The issue came to the forefront this week after the New York Times reported on Saturday that the Obama administration has agreed in principle to bilateral negotiations with the Iranians (the White House denied the report). Romney and his top aides repeatedly dodged questions from reporters asking if a President Romney would meet one-on-one with the Iranians. But it doesn’t appear that Ryan got the script:
O’DONNELL: What is your position on one-on-one negotiations with Iran. Do you see a scenario where that could ever happen?
RYAN: Sure. Look, we’ve always said that we’re willing to talk but we’re not willing take off sanctions. We’re not going to lessen anything. We’re not going to give any kind of talk, whether they’re multilateral or whether they’re bilateral as an excuse to delay sanctions. We’ve got to keep pushing sanctions. We’ve got to have harder sanctions, we have to do all the lists of the things that governor Romney said and if they want to talk that’s fine but we’re not going to cease or put any kind of temporary hold on any kinds of sanctions as a condition of talking. No preconditions but if they want to talk that is perfectly fine.

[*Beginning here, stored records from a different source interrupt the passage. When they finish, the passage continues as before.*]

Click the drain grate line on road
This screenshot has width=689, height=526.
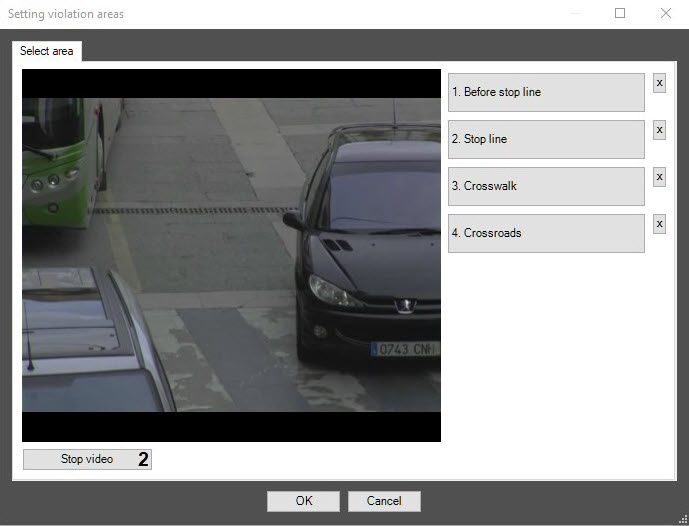[190, 210]
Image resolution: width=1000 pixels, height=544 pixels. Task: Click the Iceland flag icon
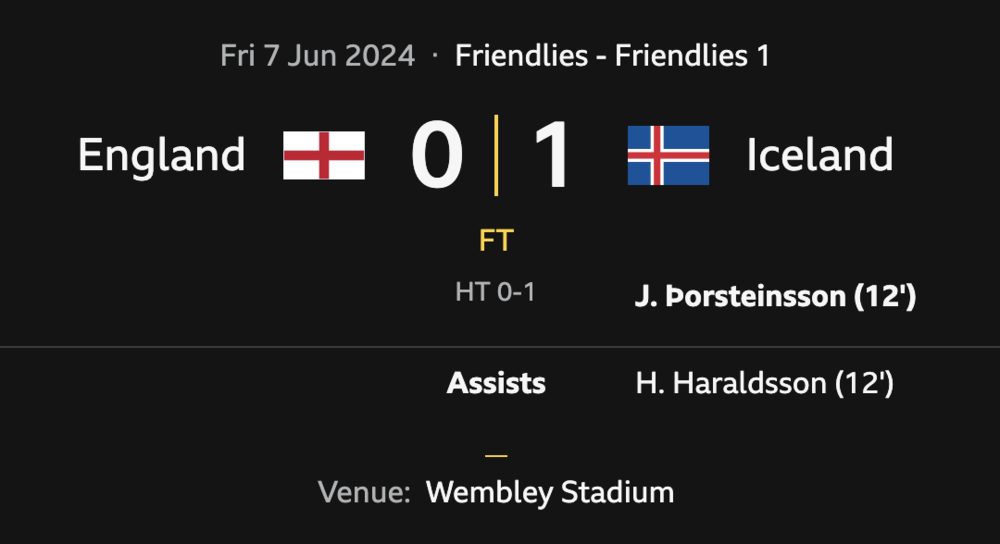tap(668, 155)
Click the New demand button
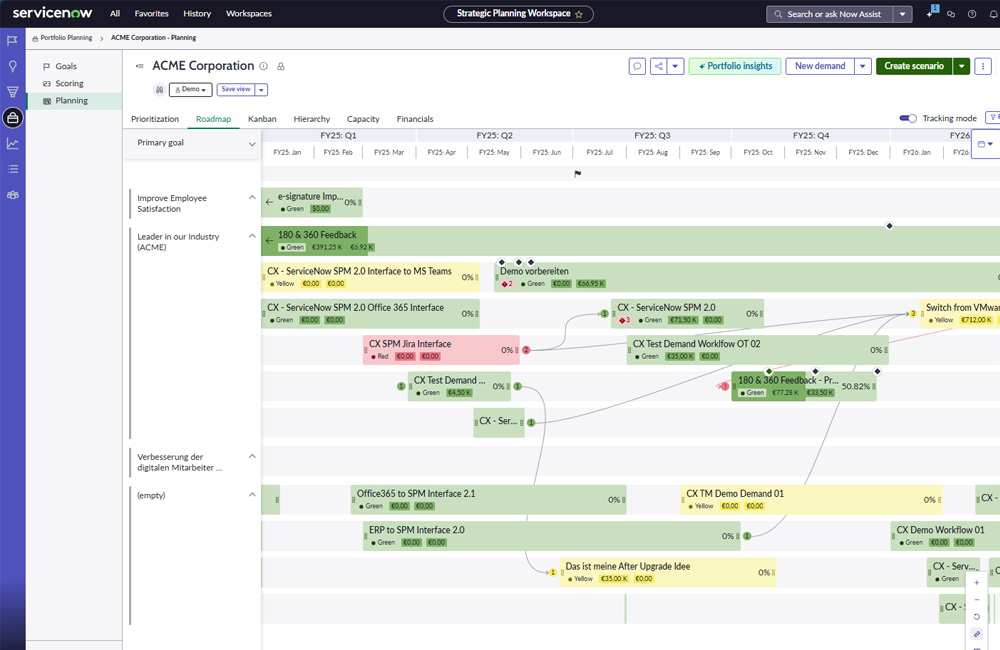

So will he or won’t he? It’s unlikely that Romney or his advisers will give a definitive answer. The Romney campaign’s strategy, it seems, is to try to paint their candidate in the best light possible on foreign policy (i.e. Romney’s debate performance last night in which he came off as a reasonable moderate), yet at the same time placate the neocon base — and indeed Romney’s own team of Bush administration holdovers — by keeping the option open for war with Iran. But the reality is that if you pull back the curtain, a President Romney’s foreign policy wouldn’t be much different from George W. Bush’s.